(WHAT YOU WILL DO): Copy each line below that has "agent".

· · · · ·

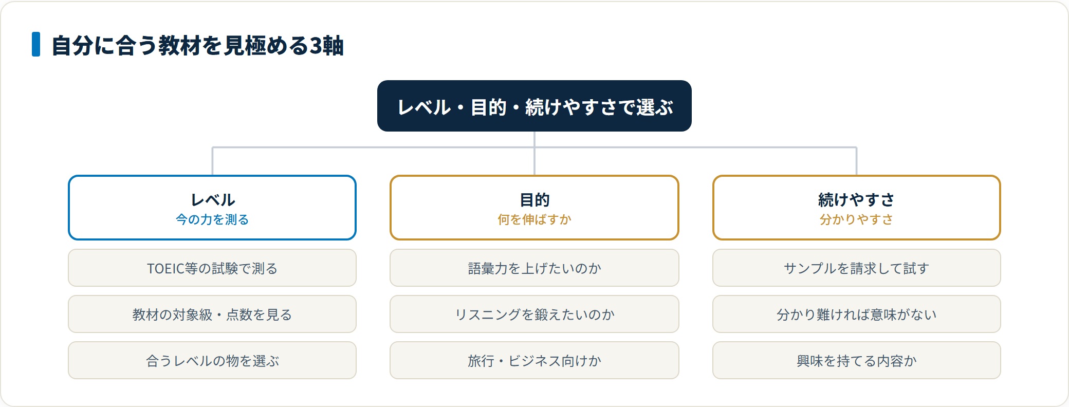Click the subtitle 何を伸ばすか
The height and width of the screenshot is (407, 1069).
(535, 219)
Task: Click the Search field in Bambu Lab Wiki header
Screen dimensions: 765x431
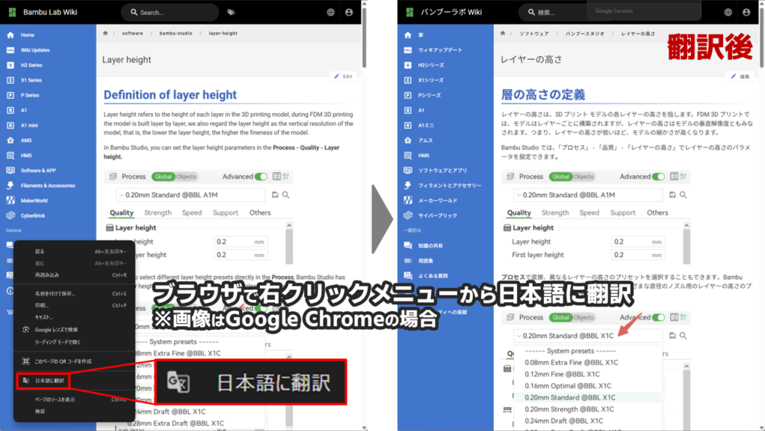Action: pyautogui.click(x=172, y=13)
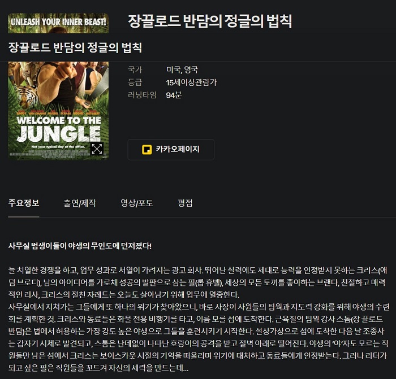Select the country value 미국, 영국
The width and height of the screenshot is (396, 379).
pyautogui.click(x=182, y=69)
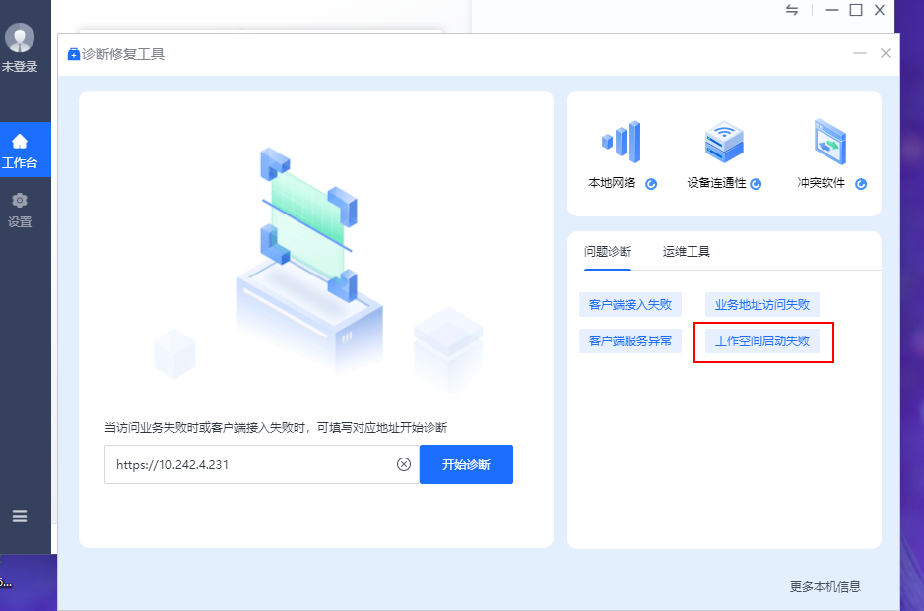Select the 客户端接入失败 diagnosis option
The height and width of the screenshot is (611, 924).
click(630, 305)
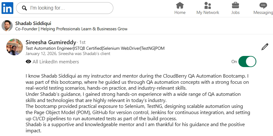Go to Home via house icon

click(x=180, y=6)
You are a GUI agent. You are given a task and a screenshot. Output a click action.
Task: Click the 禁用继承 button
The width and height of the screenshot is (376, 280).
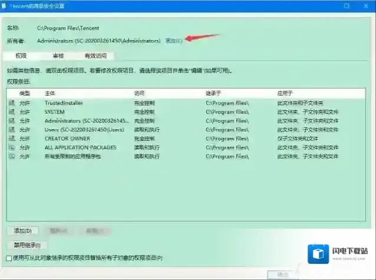[27, 245]
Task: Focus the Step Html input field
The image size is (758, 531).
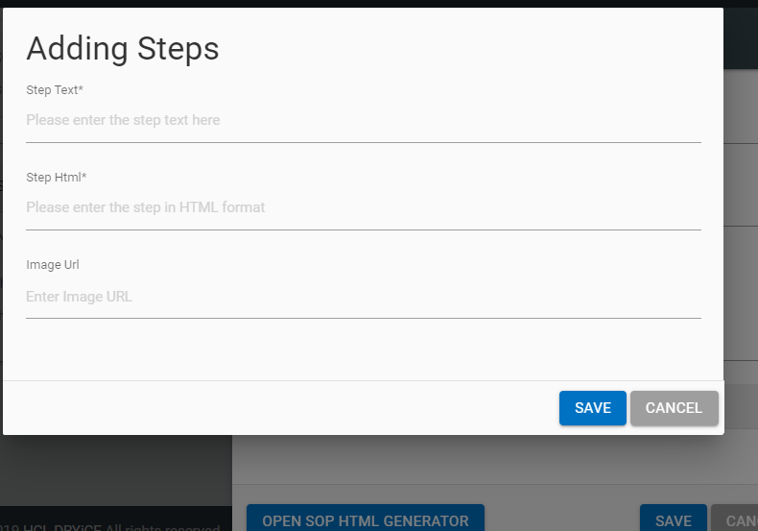Action: 363,207
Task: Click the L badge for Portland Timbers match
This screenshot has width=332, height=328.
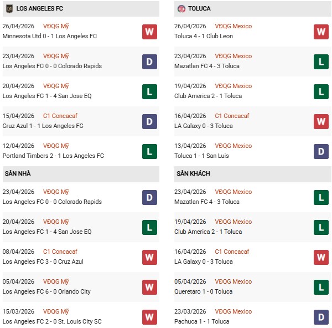Action: [149, 151]
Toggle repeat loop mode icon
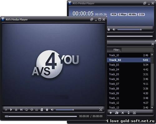 tap(27, 110)

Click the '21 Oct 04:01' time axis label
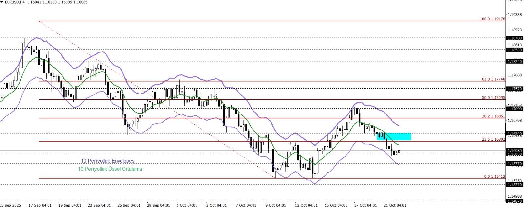pyautogui.click(x=395, y=205)
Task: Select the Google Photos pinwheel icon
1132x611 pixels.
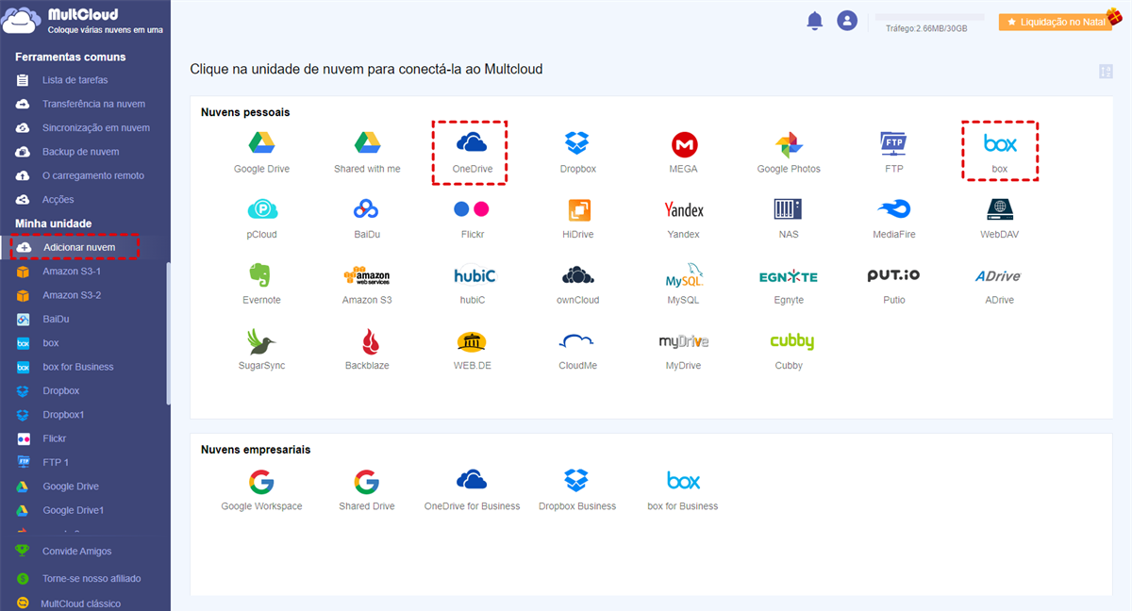Action: [789, 144]
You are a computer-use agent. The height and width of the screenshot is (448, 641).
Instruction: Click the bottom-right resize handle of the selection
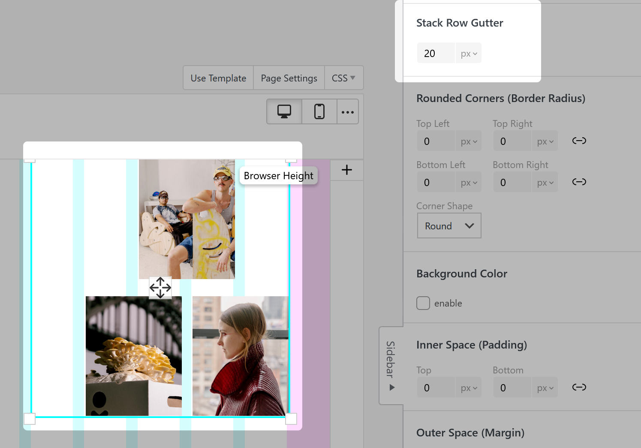click(291, 419)
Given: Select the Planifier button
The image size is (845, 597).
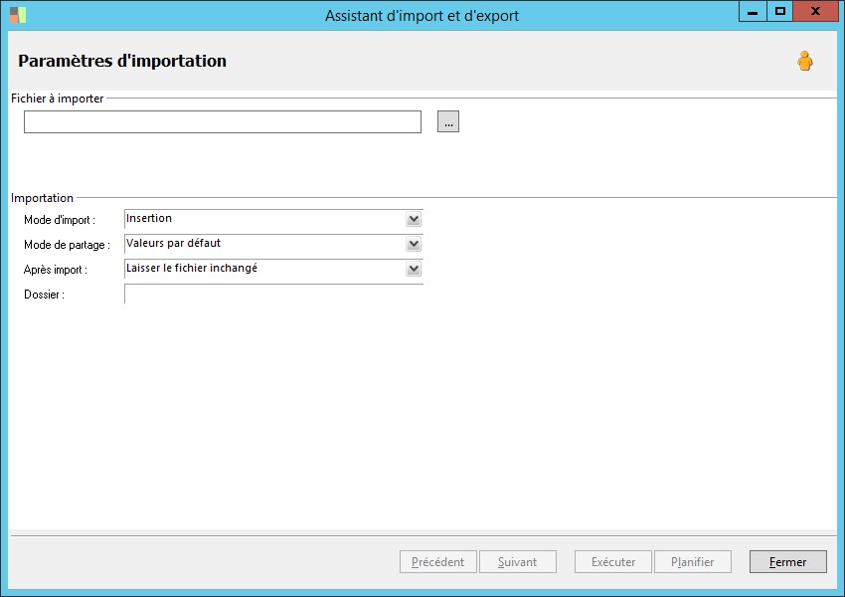Looking at the screenshot, I should pyautogui.click(x=692, y=562).
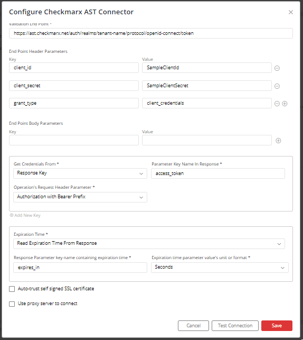Add a new End Point Body parameter
Viewport: 303px width, 340px height.
[278, 141]
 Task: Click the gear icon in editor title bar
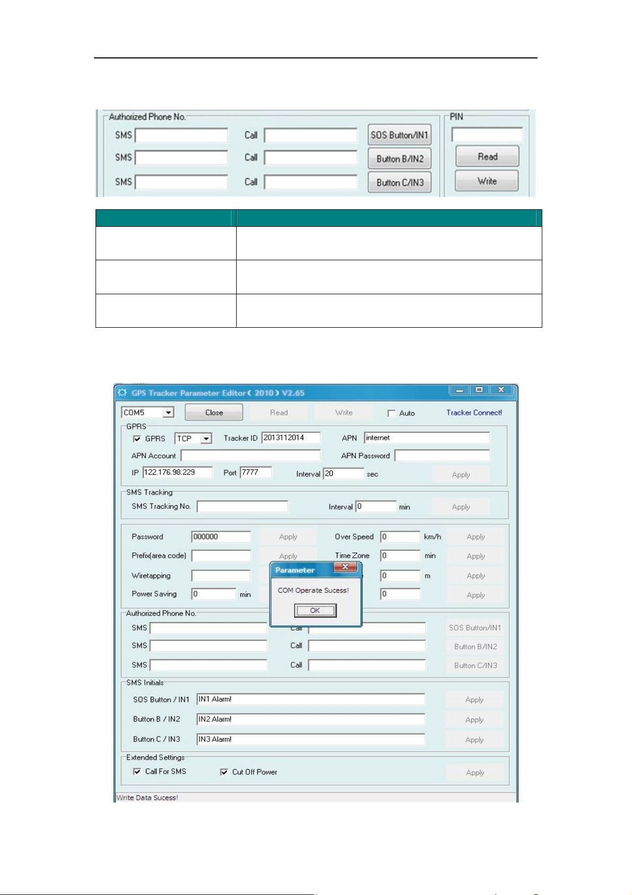(x=123, y=393)
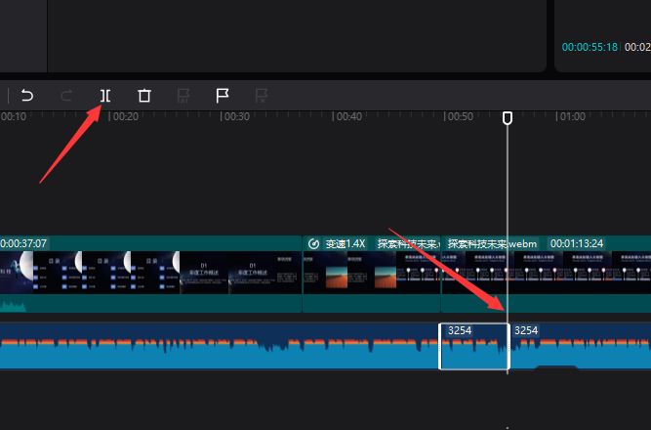The width and height of the screenshot is (651, 430).
Task: Click the white flag marker icon
Action: tap(223, 95)
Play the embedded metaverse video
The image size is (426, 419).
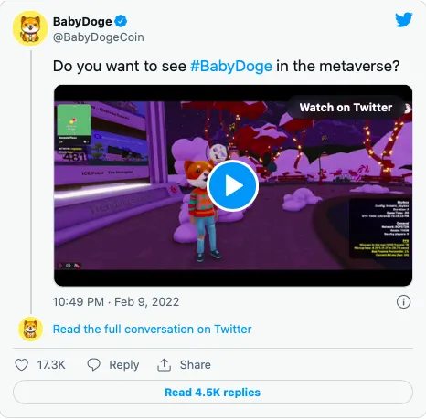[x=233, y=185]
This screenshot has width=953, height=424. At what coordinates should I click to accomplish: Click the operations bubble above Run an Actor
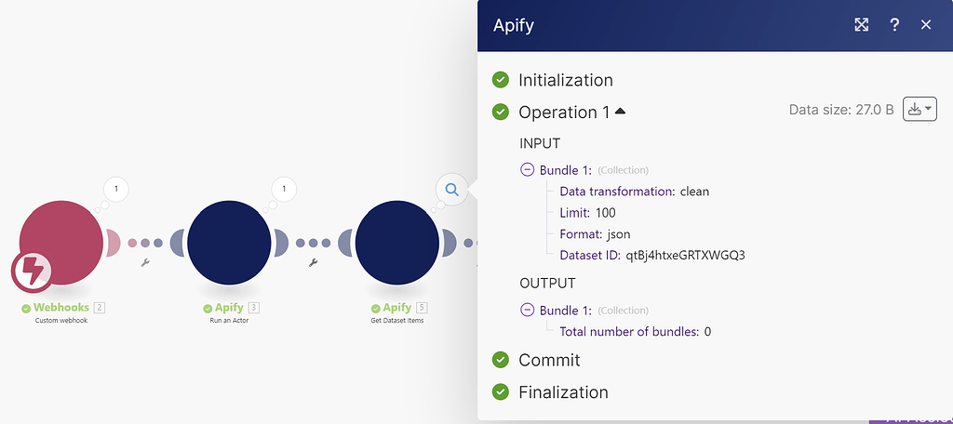point(284,190)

· · · · ·

(SOLUTION FOR THIS TASK):
You are a GUI agent. You are given a task and a screenshot. Output a click action.
You are a computer-use agent. The height and width of the screenshot is (448, 641).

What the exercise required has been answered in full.